[Extracted data entries]
BEGIN
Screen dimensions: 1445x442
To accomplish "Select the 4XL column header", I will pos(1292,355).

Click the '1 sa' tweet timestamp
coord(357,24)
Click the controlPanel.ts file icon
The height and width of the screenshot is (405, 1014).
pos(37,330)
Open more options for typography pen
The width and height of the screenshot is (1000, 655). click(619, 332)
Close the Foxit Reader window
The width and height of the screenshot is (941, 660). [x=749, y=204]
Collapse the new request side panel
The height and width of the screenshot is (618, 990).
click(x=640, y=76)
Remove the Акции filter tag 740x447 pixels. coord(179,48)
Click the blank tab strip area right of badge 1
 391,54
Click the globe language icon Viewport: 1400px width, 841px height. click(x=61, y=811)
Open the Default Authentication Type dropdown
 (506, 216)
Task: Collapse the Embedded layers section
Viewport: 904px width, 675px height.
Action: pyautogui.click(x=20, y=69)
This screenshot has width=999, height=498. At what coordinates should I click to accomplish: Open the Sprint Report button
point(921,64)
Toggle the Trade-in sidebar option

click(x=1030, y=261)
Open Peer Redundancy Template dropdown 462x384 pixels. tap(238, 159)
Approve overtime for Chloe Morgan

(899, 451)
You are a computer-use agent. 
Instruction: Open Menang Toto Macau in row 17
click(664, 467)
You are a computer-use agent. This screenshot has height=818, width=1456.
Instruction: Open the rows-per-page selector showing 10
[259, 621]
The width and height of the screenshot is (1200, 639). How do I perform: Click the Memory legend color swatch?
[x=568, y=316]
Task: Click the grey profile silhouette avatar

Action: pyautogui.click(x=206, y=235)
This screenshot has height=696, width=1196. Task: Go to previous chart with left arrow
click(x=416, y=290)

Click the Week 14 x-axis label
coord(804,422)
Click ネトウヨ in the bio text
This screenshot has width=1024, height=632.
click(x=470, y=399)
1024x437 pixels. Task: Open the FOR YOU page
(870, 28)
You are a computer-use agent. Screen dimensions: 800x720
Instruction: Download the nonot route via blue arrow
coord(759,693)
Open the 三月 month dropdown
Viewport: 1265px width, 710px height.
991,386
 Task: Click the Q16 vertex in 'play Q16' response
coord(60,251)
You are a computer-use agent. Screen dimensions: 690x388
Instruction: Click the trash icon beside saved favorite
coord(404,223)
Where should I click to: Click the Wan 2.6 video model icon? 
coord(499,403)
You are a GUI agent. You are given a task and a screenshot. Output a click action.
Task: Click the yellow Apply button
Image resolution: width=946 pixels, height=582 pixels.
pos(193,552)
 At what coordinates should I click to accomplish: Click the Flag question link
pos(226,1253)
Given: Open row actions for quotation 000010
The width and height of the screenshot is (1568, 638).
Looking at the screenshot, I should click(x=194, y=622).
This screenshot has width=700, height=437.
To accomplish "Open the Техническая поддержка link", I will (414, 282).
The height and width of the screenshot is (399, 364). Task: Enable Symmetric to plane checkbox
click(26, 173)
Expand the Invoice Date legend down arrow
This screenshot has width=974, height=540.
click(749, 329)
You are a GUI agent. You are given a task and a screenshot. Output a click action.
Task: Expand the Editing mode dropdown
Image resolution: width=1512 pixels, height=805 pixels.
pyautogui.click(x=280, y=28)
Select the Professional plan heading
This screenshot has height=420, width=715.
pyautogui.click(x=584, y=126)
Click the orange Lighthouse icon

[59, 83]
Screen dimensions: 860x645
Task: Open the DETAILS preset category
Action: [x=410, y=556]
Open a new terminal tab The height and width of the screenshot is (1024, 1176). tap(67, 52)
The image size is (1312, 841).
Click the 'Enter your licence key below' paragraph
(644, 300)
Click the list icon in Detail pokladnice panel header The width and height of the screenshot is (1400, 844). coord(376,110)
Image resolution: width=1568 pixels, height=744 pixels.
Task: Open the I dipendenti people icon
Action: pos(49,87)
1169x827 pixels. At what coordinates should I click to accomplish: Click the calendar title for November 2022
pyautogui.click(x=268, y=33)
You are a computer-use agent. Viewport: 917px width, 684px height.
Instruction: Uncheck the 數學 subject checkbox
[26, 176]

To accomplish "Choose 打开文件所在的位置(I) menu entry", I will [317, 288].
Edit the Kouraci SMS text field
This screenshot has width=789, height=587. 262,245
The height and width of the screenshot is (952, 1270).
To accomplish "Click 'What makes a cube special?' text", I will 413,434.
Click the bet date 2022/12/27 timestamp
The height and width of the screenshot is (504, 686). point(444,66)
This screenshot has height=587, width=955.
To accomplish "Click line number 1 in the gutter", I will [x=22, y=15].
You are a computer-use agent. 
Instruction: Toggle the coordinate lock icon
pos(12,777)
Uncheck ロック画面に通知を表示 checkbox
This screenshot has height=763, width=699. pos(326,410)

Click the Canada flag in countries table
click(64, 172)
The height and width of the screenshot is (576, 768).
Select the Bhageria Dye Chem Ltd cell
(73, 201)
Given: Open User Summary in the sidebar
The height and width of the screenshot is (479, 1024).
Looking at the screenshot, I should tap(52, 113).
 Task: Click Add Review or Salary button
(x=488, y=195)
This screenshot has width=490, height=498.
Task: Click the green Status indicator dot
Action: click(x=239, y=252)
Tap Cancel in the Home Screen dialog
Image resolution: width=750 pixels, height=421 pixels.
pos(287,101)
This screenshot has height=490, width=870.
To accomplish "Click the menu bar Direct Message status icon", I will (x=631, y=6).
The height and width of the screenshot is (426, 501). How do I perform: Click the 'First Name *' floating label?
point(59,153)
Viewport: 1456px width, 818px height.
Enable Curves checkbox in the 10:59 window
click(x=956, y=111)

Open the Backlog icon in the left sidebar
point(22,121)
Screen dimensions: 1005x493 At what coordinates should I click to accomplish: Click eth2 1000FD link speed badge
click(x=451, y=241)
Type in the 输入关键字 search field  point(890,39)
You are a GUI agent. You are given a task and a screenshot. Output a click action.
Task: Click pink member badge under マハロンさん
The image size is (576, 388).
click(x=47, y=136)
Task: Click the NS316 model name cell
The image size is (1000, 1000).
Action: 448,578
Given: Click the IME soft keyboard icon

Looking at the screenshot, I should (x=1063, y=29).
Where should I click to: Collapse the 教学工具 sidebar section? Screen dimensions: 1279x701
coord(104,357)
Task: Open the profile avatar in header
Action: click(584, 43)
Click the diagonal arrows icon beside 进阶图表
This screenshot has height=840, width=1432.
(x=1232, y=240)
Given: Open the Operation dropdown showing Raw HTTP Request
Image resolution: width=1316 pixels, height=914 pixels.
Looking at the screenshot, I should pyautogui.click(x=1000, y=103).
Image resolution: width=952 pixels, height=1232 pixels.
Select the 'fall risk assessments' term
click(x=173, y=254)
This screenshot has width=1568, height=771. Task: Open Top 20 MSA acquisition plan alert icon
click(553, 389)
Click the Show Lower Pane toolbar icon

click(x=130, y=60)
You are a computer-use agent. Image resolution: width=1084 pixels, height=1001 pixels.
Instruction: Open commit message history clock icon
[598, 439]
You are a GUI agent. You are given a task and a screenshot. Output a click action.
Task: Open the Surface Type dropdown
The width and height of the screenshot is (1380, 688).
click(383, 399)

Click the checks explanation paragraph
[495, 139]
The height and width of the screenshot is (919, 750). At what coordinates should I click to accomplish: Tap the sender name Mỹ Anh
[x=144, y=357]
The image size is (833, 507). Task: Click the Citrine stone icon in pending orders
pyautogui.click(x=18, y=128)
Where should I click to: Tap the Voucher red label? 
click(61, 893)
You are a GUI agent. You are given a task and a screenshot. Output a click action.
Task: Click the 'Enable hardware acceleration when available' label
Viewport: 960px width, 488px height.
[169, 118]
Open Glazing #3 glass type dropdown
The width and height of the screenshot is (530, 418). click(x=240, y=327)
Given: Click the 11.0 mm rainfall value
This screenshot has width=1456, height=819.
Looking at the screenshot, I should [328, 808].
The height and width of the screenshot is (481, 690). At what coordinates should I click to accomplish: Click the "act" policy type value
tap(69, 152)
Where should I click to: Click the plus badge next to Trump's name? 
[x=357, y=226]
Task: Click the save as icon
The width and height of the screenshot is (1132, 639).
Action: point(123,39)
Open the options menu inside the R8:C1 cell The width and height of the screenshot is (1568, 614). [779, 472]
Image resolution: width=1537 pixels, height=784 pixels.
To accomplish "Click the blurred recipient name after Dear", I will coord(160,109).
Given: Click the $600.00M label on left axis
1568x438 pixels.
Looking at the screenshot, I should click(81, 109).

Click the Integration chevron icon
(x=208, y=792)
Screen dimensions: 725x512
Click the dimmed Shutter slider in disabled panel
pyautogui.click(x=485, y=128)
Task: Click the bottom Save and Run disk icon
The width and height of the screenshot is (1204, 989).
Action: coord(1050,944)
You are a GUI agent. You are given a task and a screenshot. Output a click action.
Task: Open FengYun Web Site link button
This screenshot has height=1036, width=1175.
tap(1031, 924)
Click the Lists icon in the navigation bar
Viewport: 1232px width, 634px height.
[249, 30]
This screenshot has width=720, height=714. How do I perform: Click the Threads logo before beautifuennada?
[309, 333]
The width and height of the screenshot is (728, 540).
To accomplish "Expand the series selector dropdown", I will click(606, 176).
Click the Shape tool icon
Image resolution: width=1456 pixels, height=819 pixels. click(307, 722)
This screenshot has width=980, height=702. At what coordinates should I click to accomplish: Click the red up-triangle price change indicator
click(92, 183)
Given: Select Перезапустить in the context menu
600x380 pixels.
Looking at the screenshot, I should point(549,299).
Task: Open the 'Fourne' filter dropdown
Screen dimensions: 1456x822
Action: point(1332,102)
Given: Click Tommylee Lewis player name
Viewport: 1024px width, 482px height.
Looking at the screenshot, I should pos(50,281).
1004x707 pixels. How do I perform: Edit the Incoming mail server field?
END
■ **Your objective**
Count the lines in the records above that hold the word "filter", and give only that number.

■ **Result of the exercise**
2